### Set task:
Count the lines in the listing below that contain the string "color", matching case exactly. Reply with only the number.
--------------------------------
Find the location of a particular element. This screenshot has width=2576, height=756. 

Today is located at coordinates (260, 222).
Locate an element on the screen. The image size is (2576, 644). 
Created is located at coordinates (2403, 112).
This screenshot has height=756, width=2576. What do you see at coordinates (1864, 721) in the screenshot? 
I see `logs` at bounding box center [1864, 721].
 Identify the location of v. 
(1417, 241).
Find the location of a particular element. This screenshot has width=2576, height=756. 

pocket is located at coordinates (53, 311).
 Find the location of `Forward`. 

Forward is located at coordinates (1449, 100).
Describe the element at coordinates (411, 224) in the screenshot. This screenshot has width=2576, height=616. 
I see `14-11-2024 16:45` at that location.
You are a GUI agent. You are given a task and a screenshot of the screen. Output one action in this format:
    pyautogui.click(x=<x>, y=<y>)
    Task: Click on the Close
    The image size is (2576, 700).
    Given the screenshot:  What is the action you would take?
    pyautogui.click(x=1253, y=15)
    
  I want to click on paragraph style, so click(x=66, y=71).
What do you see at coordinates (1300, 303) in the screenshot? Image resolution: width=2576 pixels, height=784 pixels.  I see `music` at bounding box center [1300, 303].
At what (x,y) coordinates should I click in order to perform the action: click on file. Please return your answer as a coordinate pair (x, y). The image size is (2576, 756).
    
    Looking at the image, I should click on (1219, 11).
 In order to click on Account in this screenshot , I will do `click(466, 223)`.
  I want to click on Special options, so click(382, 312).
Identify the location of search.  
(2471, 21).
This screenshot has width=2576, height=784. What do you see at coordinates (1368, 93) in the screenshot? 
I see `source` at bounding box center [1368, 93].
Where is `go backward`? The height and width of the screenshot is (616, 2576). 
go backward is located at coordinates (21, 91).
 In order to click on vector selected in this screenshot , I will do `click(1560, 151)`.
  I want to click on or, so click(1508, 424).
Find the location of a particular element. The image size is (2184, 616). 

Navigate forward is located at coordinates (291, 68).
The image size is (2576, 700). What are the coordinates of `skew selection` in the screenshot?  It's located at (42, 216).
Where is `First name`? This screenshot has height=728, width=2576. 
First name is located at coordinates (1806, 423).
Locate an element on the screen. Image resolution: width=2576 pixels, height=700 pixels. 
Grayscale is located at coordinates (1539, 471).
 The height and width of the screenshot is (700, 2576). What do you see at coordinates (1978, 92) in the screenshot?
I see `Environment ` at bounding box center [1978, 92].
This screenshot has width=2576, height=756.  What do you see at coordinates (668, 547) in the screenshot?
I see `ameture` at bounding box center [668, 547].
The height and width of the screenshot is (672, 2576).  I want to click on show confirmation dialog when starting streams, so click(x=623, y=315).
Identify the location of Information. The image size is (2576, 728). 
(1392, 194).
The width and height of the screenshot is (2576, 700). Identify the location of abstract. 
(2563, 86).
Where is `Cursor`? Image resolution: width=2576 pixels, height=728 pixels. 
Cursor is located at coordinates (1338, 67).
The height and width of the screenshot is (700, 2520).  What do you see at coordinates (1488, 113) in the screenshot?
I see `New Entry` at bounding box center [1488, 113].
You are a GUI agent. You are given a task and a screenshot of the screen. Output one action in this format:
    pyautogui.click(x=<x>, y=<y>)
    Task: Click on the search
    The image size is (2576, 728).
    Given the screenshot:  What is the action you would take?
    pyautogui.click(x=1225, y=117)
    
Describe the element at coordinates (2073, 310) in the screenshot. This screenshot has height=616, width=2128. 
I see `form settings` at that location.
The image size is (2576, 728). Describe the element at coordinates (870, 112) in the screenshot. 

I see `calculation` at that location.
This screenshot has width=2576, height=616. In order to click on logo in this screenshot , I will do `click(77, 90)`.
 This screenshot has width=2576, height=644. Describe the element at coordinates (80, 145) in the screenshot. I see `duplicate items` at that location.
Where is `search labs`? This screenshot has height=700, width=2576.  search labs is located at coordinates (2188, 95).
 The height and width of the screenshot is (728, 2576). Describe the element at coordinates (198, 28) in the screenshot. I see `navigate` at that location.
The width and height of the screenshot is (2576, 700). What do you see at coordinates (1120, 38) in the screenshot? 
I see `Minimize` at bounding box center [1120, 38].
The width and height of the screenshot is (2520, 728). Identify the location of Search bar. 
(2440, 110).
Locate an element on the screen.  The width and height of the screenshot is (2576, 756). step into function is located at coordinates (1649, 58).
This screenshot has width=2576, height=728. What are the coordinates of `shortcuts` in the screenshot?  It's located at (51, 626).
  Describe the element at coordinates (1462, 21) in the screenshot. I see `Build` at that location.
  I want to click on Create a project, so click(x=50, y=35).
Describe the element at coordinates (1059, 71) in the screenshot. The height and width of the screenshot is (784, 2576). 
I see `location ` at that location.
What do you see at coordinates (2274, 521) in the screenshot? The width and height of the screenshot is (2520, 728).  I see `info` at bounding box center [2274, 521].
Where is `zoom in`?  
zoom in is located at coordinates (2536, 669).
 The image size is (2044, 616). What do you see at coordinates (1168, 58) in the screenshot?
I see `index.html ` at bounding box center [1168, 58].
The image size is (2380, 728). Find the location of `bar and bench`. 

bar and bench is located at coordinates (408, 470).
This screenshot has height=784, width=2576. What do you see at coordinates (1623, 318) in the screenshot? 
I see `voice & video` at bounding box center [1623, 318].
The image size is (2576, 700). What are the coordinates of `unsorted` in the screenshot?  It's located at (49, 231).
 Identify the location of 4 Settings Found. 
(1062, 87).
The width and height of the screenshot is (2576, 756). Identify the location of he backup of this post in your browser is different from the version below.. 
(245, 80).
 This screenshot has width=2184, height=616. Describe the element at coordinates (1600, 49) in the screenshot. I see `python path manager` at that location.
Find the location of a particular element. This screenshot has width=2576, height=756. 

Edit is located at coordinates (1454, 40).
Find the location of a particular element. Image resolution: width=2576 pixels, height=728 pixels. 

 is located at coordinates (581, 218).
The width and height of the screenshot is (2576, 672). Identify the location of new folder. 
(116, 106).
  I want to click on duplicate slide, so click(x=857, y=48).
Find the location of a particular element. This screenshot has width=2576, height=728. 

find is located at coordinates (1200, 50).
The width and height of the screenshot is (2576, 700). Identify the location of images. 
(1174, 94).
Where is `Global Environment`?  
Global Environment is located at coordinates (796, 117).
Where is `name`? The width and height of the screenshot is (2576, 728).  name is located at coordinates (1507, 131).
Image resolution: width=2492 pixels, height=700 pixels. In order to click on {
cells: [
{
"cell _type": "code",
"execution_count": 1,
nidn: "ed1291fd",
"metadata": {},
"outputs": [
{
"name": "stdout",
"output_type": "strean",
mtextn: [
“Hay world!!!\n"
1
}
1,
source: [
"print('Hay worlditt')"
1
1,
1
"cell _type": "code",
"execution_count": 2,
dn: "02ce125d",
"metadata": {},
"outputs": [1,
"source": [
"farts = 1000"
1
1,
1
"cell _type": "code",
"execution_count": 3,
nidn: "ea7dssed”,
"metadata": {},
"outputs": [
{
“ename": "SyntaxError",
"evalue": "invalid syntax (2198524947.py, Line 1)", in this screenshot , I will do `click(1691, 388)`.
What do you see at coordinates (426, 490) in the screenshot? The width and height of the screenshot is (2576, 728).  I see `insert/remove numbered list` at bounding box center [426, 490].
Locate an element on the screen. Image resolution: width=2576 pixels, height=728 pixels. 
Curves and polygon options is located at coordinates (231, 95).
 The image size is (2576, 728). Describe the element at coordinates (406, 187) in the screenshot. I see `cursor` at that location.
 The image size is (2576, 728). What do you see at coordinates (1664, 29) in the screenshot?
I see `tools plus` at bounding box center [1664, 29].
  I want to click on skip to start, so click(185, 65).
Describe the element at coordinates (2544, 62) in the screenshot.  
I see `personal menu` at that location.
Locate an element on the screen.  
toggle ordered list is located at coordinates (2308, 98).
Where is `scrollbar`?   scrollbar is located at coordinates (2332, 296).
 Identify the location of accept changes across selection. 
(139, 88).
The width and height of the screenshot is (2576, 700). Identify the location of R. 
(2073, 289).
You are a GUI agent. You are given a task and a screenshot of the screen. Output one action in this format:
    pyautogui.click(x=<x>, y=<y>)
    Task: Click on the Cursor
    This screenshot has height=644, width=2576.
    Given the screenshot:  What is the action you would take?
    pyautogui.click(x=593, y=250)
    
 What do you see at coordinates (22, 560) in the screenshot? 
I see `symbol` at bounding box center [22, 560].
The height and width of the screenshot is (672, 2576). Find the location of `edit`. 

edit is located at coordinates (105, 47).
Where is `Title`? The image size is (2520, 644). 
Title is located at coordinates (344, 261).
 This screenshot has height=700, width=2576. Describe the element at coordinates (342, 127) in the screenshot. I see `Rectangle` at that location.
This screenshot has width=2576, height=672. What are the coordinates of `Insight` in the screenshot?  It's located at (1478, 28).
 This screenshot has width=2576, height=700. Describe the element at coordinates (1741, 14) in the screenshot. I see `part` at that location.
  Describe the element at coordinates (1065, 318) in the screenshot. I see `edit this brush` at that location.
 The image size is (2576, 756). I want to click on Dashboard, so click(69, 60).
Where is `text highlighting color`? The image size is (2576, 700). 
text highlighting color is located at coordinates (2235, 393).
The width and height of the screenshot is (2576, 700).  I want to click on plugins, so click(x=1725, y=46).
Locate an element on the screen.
--------------------------------
### Result of this task:
2